MPF vistoria Estação de Tratamento de Esgoto em Arraial do Cabo (RJ)
Um novo procedimento investigatório do Ministério Público Federal (MPF) acompanha o despejo de esgoto nas praias da Região dos Lagos e na Lagoa de Araruama, no Rio de Janeiro. A fiscalização mais recente aconteceu na Estação de Tratamento de Esgoto (ETE) de Arraial do Cabo (RJ) em conjunto com o Instituto Estadual do Ambiente (Inea) em 16 de setembro.
Durante a vistoria, os fiscais recolheram amostras de tanques em diferentes etapas do processo de tratamento para verificar se a água tratada está dentro dos parâmetros permitidos. Um laudo produzido a partir de vistoria anterior já apontou alguns valores fora do padrão e o MPF aguarda novos laudos.
A água tratada na ETE Arraial do Cabo é lançada no Canal da Álcalis, que desagua diretamente na Lagoa de Araruama, que banha seis municípios da Região dos Lagos e constitui o maior ecossistema lagunar hipersalino do mundo.
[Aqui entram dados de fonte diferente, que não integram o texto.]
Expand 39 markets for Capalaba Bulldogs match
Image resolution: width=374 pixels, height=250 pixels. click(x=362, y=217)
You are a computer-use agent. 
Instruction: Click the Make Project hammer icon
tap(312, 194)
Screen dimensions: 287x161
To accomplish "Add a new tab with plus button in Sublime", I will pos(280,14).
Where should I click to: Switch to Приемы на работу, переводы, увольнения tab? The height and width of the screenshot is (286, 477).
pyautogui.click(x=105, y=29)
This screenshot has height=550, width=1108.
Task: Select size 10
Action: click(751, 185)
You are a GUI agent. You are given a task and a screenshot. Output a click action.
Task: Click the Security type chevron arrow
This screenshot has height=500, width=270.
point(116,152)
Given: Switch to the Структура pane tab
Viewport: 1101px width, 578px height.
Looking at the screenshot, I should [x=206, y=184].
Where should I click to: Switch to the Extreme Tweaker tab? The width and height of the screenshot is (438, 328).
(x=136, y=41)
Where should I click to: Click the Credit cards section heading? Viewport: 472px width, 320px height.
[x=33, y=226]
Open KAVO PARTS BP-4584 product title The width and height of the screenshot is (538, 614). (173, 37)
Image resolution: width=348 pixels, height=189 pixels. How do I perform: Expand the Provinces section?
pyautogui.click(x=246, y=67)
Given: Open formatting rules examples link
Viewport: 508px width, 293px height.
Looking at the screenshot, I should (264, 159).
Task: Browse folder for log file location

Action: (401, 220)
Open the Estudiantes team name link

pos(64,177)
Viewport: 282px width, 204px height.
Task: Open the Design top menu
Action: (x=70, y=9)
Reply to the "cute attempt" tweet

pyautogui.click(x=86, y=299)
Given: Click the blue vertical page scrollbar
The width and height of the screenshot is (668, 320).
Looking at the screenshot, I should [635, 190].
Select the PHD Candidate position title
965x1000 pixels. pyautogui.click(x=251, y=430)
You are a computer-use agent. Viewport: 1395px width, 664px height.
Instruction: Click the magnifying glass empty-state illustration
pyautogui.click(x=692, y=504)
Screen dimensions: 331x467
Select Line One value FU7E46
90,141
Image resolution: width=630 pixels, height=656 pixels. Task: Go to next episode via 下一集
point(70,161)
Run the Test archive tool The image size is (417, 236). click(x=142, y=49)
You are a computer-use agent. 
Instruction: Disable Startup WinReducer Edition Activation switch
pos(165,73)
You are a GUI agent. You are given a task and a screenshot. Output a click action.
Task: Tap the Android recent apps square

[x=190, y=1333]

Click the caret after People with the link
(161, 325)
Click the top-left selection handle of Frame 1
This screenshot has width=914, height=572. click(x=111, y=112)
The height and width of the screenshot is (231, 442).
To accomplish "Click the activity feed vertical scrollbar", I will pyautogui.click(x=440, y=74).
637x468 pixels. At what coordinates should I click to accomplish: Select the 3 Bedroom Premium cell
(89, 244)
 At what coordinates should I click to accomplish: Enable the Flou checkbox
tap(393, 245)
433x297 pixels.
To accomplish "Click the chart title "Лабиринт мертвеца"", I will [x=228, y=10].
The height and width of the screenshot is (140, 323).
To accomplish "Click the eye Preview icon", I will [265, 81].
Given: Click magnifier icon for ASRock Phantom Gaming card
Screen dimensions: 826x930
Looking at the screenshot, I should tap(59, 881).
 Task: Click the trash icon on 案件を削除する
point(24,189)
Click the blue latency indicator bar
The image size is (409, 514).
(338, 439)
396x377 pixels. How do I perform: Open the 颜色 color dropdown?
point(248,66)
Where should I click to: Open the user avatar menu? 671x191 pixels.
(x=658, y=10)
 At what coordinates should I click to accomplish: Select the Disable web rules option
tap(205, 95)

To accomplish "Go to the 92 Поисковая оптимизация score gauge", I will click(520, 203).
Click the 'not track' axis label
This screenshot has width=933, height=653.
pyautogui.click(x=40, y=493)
Denúncias – Três ações penais estão em curso atualmente contra concessionárias de água e esgoto e seus responsáveis por crimes ambientais. A Prolagos responde pelo despejo de resíduos de alumínio na Lagoa de Juturnaíba, em Araruama, em quantidade superior ao limite legalmente permitido e pelo lançamento de efluentes líquidos na Lagoa de Araruama em níveis superiores ao padrão estabelecido a partir das ETEs de Cabo Frio e Arraial do Cabo. Já a Concessionária Águas de Juturnaíba laçou efluentes acima dos padrões de saída de substâncias estabelecidos pela legislação estadual a partir das ETEs de Araruama e Saquarema.
“Apesar das ações penais já ajuizadas, o MPF continua recebendo denúncias de despejo irregular de esgoto na Região dos Lagos”, explica do procurador da República Leandro Mitidieri, responsável pelas denúncias e pelo procedimento do MPF.
No curso do procedimento investigatório atual, o MPF recebe as denúncias de irregularidades que, uma vez confirmadas, podem resultar em novas ações penais ou na responsabilização civil para reparação dos danos ambientais.